### EXERCISE
Down to the last line, reproduce the records exactly.

┌────────

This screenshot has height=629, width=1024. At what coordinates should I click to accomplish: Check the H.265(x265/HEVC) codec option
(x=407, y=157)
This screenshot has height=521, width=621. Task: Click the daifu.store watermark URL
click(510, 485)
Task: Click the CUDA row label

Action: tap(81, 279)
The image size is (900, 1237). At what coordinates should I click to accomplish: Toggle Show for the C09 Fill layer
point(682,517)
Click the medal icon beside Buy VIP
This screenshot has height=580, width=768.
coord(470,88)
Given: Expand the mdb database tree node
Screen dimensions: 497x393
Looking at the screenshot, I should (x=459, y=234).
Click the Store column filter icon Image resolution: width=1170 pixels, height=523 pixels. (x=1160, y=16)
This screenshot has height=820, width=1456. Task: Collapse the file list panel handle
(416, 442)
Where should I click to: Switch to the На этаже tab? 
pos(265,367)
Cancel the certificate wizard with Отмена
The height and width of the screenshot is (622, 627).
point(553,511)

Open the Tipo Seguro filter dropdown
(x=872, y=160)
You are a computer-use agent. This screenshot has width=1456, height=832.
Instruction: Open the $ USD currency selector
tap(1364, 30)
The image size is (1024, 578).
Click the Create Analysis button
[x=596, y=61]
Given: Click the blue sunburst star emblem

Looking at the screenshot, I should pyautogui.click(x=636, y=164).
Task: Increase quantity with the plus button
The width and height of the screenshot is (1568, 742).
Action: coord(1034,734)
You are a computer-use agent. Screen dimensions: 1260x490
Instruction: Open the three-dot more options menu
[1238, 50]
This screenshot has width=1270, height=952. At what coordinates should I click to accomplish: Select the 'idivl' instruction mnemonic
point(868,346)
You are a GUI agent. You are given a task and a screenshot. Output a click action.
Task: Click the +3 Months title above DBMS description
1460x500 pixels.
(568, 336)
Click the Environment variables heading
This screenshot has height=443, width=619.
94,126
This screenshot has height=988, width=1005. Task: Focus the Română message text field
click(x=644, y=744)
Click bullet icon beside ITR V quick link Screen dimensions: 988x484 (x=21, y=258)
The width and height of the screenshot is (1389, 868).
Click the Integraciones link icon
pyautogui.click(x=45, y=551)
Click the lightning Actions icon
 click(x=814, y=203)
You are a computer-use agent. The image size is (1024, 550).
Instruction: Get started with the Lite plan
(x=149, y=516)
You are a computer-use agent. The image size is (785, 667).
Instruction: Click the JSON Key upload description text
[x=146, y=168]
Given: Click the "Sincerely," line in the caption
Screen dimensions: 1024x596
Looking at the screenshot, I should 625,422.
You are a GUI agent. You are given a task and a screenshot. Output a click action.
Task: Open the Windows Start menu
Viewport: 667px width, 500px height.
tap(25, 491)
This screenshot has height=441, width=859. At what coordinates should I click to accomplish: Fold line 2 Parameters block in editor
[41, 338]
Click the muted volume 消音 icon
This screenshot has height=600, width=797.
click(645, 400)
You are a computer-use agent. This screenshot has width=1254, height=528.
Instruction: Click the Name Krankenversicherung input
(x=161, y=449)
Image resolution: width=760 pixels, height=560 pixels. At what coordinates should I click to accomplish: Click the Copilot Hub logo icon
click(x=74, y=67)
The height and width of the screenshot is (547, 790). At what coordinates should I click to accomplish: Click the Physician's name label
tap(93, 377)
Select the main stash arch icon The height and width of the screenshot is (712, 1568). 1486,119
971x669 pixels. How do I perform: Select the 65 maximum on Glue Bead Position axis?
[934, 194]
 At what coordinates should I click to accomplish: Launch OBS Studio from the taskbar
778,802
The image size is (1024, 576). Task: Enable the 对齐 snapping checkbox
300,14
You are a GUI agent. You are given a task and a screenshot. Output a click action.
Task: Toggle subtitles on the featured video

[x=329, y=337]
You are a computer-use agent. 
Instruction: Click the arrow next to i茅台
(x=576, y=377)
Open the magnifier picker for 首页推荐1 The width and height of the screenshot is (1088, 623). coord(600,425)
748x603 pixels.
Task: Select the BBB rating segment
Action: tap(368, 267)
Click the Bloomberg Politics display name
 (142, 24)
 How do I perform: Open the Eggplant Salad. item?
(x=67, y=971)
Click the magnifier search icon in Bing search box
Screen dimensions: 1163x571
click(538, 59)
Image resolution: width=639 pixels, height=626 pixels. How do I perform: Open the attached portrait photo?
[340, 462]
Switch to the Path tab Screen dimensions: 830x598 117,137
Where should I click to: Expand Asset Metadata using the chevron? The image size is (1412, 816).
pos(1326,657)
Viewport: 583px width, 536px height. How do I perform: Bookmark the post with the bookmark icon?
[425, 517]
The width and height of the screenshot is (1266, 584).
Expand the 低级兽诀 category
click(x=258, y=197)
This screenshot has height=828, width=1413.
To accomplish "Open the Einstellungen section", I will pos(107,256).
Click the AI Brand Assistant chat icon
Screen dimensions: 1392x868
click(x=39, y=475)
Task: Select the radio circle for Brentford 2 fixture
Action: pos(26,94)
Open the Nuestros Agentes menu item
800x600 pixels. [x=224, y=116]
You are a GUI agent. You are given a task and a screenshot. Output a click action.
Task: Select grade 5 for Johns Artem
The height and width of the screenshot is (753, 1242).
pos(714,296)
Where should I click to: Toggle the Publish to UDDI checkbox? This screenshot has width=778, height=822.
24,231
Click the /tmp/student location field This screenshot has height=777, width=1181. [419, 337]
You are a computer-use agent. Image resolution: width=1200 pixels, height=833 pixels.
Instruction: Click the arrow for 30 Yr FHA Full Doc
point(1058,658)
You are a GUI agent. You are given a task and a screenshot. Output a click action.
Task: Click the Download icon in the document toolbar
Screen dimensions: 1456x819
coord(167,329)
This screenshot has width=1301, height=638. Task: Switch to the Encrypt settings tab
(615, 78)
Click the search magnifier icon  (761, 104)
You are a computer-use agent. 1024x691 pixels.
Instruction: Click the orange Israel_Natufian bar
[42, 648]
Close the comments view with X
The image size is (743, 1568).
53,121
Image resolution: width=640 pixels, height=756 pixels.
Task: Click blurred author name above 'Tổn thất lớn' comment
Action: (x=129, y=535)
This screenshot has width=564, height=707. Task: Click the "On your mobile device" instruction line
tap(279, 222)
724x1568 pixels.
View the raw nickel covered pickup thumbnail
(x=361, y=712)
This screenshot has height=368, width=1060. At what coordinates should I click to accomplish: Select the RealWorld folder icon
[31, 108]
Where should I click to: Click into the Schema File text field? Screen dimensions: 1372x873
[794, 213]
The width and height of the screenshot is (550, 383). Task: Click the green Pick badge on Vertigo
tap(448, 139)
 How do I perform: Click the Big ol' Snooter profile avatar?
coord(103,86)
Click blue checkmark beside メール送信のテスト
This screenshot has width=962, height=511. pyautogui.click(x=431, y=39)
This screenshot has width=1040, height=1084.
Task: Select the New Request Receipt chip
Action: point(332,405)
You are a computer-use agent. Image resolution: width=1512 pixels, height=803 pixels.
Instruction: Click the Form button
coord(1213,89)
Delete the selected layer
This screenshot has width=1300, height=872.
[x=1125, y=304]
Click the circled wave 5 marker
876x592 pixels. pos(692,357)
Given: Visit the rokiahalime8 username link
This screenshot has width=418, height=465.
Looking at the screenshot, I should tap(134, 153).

└────────

### RESULT OF THE TASK
This screenshot has height=629, width=1024. At what coordinates should I click to accomplish: Check the H.265(x265/HEVC) codec option
(x=407, y=157)
This screenshot has height=521, width=621. Task: Click the daifu.store watermark URL
click(510, 485)
Task: Click the CUDA row label

Action: tap(81, 279)
The image size is (900, 1237). At what coordinates should I click to accomplish: Toggle Show for the C09 Fill layer
point(682,517)
Click the medal icon beside Buy VIP
This screenshot has height=580, width=768.
coord(470,88)
Given: Expand the mdb database tree node
Screen dimensions: 497x393
Looking at the screenshot, I should (x=459, y=234).
Click the Store column filter icon Image resolution: width=1170 pixels, height=523 pixels. (x=1160, y=16)
This screenshot has height=820, width=1456. Task: Collapse the file list panel handle
(416, 442)
Where should I click to: Switch to the На этаже tab? 
pos(265,367)
Cancel the certificate wizard with Отмена
The height and width of the screenshot is (622, 627).
point(553,511)

Open the Tipo Seguro filter dropdown
(x=872, y=160)
You are a computer-use agent. This screenshot has width=1456, height=832.
Instruction: Open the $ USD currency selector
tap(1364, 30)
The image size is (1024, 578).
Click the Create Analysis button
[x=596, y=61]
Given: Click the blue sunburst star emblem

Looking at the screenshot, I should pyautogui.click(x=636, y=164).
Task: Increase quantity with the plus button
The width and height of the screenshot is (1568, 742).
Action: coord(1034,734)
You are a computer-use agent. Screen dimensions: 1260x490
Instruction: Open the three-dot more options menu
[1238, 50]
This screenshot has width=1270, height=952. At what coordinates should I click to accomplish: Select the 'idivl' instruction mnemonic
point(868,346)
You are a GUI agent. You are given a task and a screenshot. Output a click action.
Task: Click the +3 Months title above DBMS description
1460x500 pixels.
(568, 336)
Click the Environment variables heading
This screenshot has height=443, width=619.
94,126
This screenshot has height=988, width=1005. Task: Focus the Română message text field
click(x=644, y=744)
Click bullet icon beside ITR V quick link Screen dimensions: 988x484 (x=21, y=258)
The width and height of the screenshot is (1389, 868).
Click the Integraciones link icon
pyautogui.click(x=45, y=551)
Click the lightning Actions icon
 click(x=814, y=203)
You are a computer-use agent. The image size is (1024, 550).
Instruction: Get started with the Lite plan
(x=149, y=516)
You are a computer-use agent. The image size is (785, 667).
Instruction: Click the JSON Key upload description text
[x=146, y=168]
Given: Click the "Sincerely," line in the caption
Screen dimensions: 1024x596
Looking at the screenshot, I should 625,422.
You are a GUI agent. You are given a task and a screenshot. Output a click action.
Task: Open the Windows Start menu
Viewport: 667px width, 500px height.
tap(25, 491)
This screenshot has height=441, width=859. At what coordinates should I click to accomplish: Fold line 2 Parameters block in editor
[41, 338]
Click the muted volume 消音 icon
This screenshot has height=600, width=797.
click(645, 400)
You are a computer-use agent. This screenshot has width=1254, height=528.
Instruction: Click the Name Krankenversicherung input
(x=161, y=449)
Image resolution: width=760 pixels, height=560 pixels. At what coordinates should I click to accomplish: Click the Copilot Hub logo icon
click(x=74, y=67)
The height and width of the screenshot is (547, 790). At what coordinates should I click to accomplish: Click the Physician's name label
tap(93, 377)
Select the main stash arch icon The height and width of the screenshot is (712, 1568). 1486,119
971x669 pixels. How do I perform: Select the 65 maximum on Glue Bead Position axis?
[934, 194]
 At what coordinates should I click to accomplish: Launch OBS Studio from the taskbar
778,802
The image size is (1024, 576). Task: Enable the 对齐 snapping checkbox
300,14
You are a GUI agent. You are given a task and a screenshot. Output a click action.
Task: Toggle subtitles on the featured video

[x=329, y=337]
You are a computer-use agent. 
Instruction: Click the arrow next to i茅台
(x=576, y=377)
Open the magnifier picker for 首页推荐1 The width and height of the screenshot is (1088, 623). coord(600,425)
748x603 pixels.
Task: Select the BBB rating segment
Action: tap(368, 267)
Click the Bloomberg Politics display name
 (142, 24)
 How do I perform: Open the Eggplant Salad. item?
(x=67, y=971)
Click the magnifier search icon in Bing search box
Screen dimensions: 1163x571
click(538, 59)
Image resolution: width=639 pixels, height=626 pixels. How do I perform: Open the attached portrait photo?
[340, 462]
Switch to the Path tab Screen dimensions: 830x598 117,137
Where should I click to: Expand Asset Metadata using the chevron? The image size is (1412, 816).
pos(1326,657)
Viewport: 583px width, 536px height. How do I perform: Bookmark the post with the bookmark icon?
[425, 517]
The width and height of the screenshot is (1266, 584).
Expand the 低级兽诀 category
click(x=258, y=197)
This screenshot has height=828, width=1413.
To accomplish "Open the Einstellungen section", I will pos(107,256).
Click the AI Brand Assistant chat icon
Screen dimensions: 1392x868
click(x=39, y=475)
Task: Select the radio circle for Brentford 2 fixture
Action: pos(26,94)
Open the Nuestros Agentes menu item
800x600 pixels. [x=224, y=116]
You are a GUI agent. You are given a task and a screenshot. Output a click action.
Task: Select grade 5 for Johns Artem
The height and width of the screenshot is (753, 1242).
pos(714,296)
Where should I click to: Toggle the Publish to UDDI checkbox? This screenshot has width=778, height=822.
24,231
Click the /tmp/student location field This screenshot has height=777, width=1181. [419, 337]
You are a computer-use agent. Image resolution: width=1200 pixels, height=833 pixels.
Instruction: Click the arrow for 30 Yr FHA Full Doc
point(1058,658)
You are a GUI agent. You are given a task and a screenshot. Output a click action.
Task: Click the Download icon in the document toolbar
Screen dimensions: 1456x819
coord(167,329)
This screenshot has width=1301, height=638. Task: Switch to the Encrypt settings tab
(615, 78)
Click the search magnifier icon  (761, 104)
You are a computer-use agent. 1024x691 pixels.
Instruction: Click the orange Israel_Natufian bar
[42, 648]
Close the comments view with X
The image size is (743, 1568).
53,121
Image resolution: width=640 pixels, height=756 pixels.
Task: Click blurred author name above 'Tổn thất lớn' comment
Action: (x=129, y=535)
This screenshot has width=564, height=707. Task: Click the "On your mobile device" instruction line
tap(279, 222)
724x1568 pixels.
View the raw nickel covered pickup thumbnail
(x=361, y=712)
This screenshot has height=368, width=1060. At what coordinates should I click to accomplish: Select the RealWorld folder icon
[31, 108]
Where should I click to: Click into the Schema File text field? Screen dimensions: 1372x873
[794, 213]
The width and height of the screenshot is (550, 383). Task: Click the green Pick badge on Vertigo
tap(448, 139)
 How do I perform: Click the Big ol' Snooter profile avatar?
coord(103,86)
Click blue checkmark beside メール送信のテスト
This screenshot has width=962, height=511. pyautogui.click(x=431, y=39)
This screenshot has width=1040, height=1084.
Task: Select the New Request Receipt chip
Action: point(332,405)
You are a computer-use agent. Image resolution: width=1512 pixels, height=803 pixels.
Instruction: Click the Form button
coord(1213,89)
Delete the selected layer
This screenshot has width=1300, height=872.
[x=1125, y=304]
Click the circled wave 5 marker
876x592 pixels. pos(692,357)
Given: Visit the rokiahalime8 username link
This screenshot has width=418, height=465.
Looking at the screenshot, I should tap(134, 153).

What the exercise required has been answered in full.